Using Google ads is practically the most efficient way to, well, advertise anything. Yes, emphasis on “anything” as even cybercriminals are using this feature to spread malware. Google has been having a hard time lately. First, Google Play Store hosted infected apps. Now, its Google Ads feature is being used to spread a “major” Youtube malvertising campaign.
When users see a Youtube ad at the top of the search results, they’ll never suspect that it’s going to be some malicious entity waiting for their click.
Well, that’s the plan. Threat actors are using this feature to redirect their victims to tech support scams that disguise themselves as “security alerts” from Windows Defender. What happens next? What are the attackers after? We’ll discuss this in the following article.

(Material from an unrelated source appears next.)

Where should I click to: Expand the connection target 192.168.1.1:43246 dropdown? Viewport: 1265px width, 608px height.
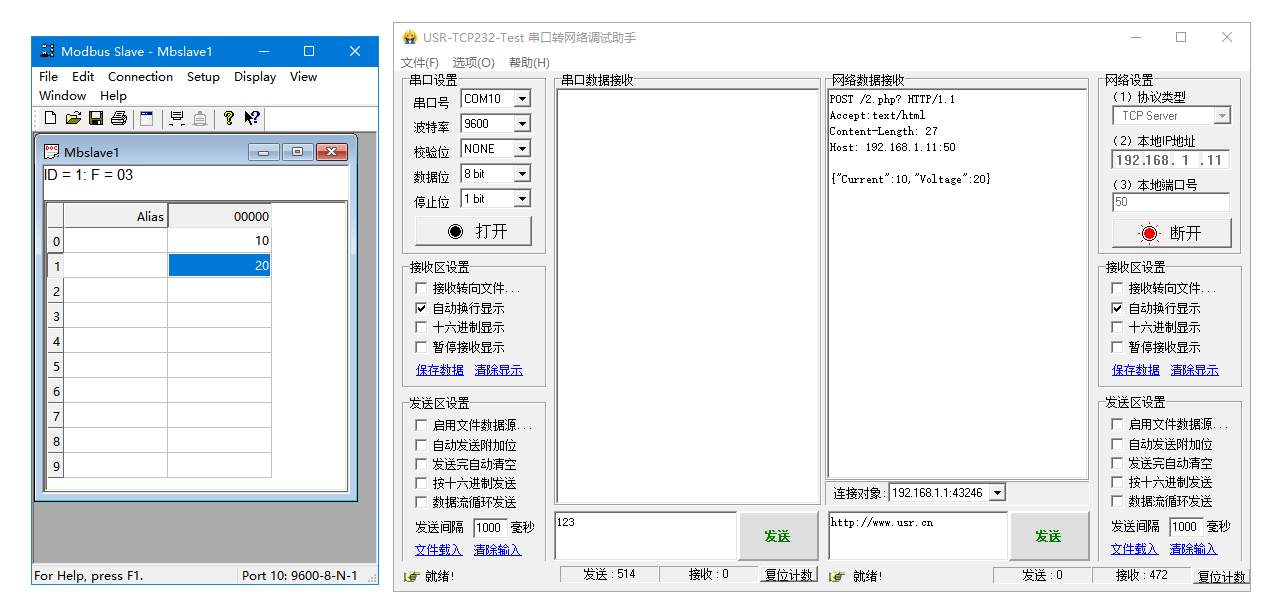click(x=996, y=493)
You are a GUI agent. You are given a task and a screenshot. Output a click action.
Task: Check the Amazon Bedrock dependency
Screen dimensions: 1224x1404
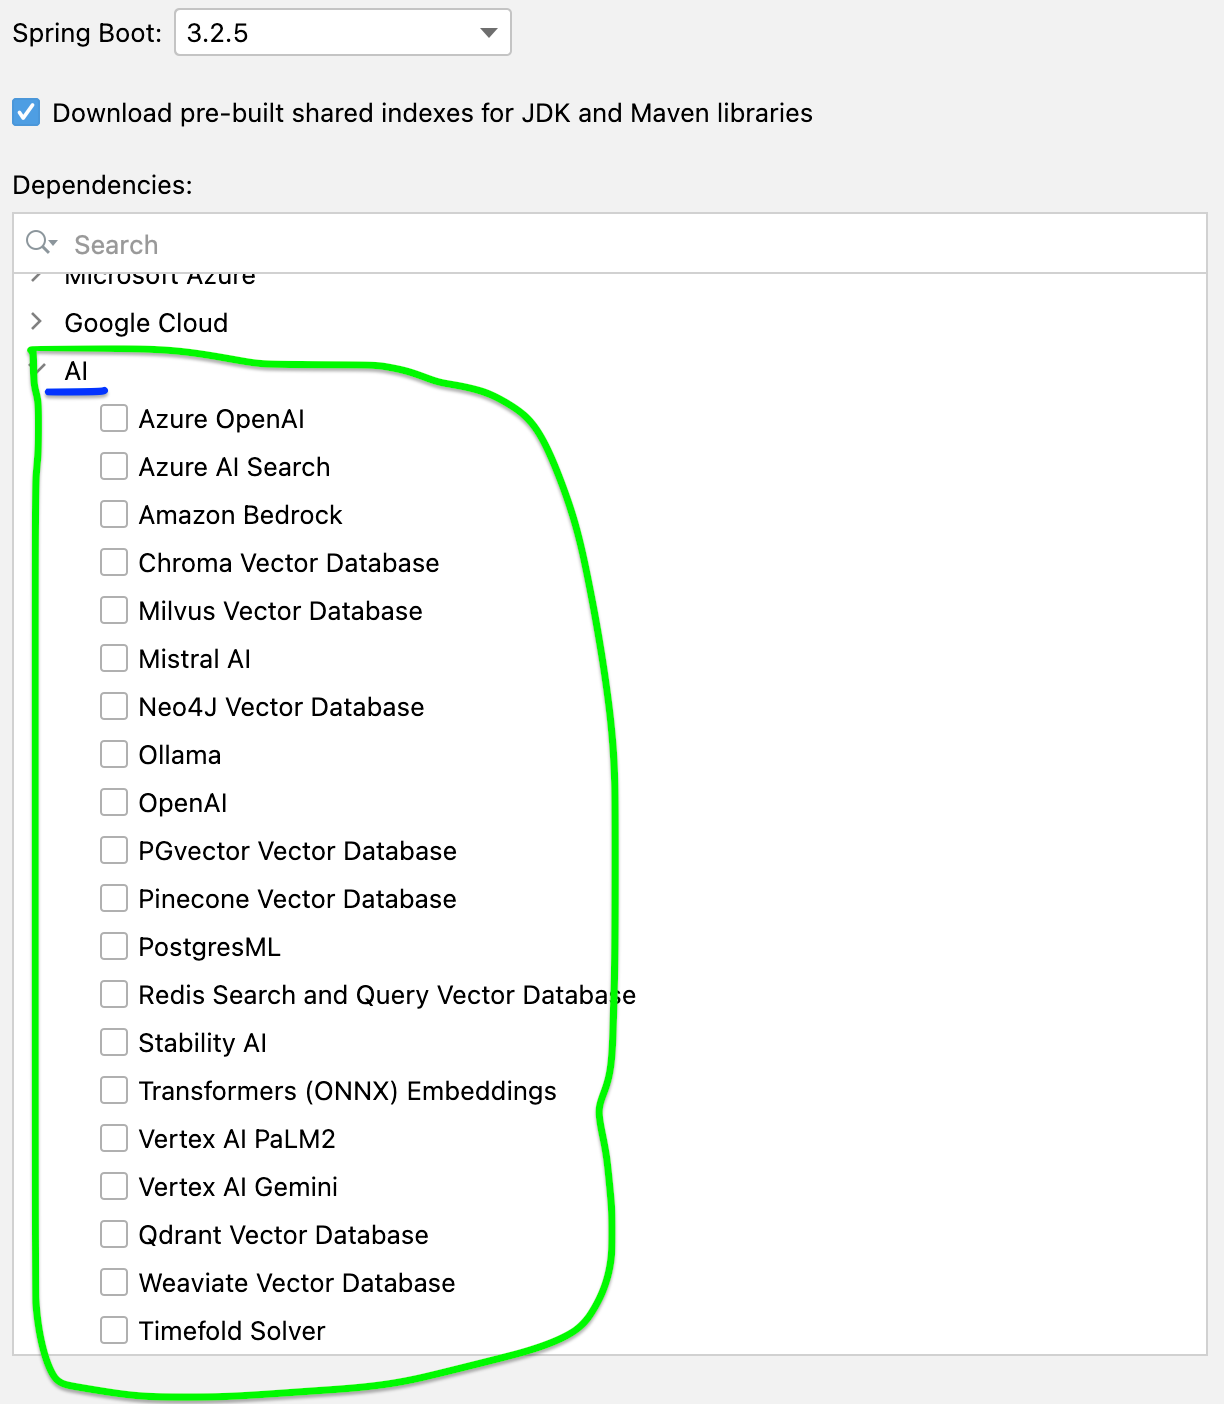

Youtube Malvertising – Some Good Old Binge-Hacking
Google Ads can pop up whenever you insert a word in Google’s search engine. Regardless of the topic, users might end up seeing an ad for it.
The feature is pretty popular, and to HubSpot’s Annual State of Marketing Report, as of June 2022, more than 63% of people have clicked on a Google ad.
This shows how effective this malvertising campaign is. It’s a simple trick that requires some technical background. The attackers have created Youtube ads that show up whenever “YouTube” related keywords are submitted.
The malvertisement will be topping the search results. Users will see an ad that is titled: “YouTube – Best of YouTube Videos’ or ‘YouTube.com – YouTube – Best of YouTube videos for You.”
Technically and obviously, this is not real. In fact, users should get their first warning sign the moment they’re redirected to the next page.
Clicking on the advertisement will not take the victims to YouTube. Instead, they’ll reach a tech support scam where the attackers disguise themselves as Windows Defender support.
The next step resembles several attacks that require the user to call the attackers directly. The number belongs to an overseas call center and the operator will ask the victims to download TeamViewer.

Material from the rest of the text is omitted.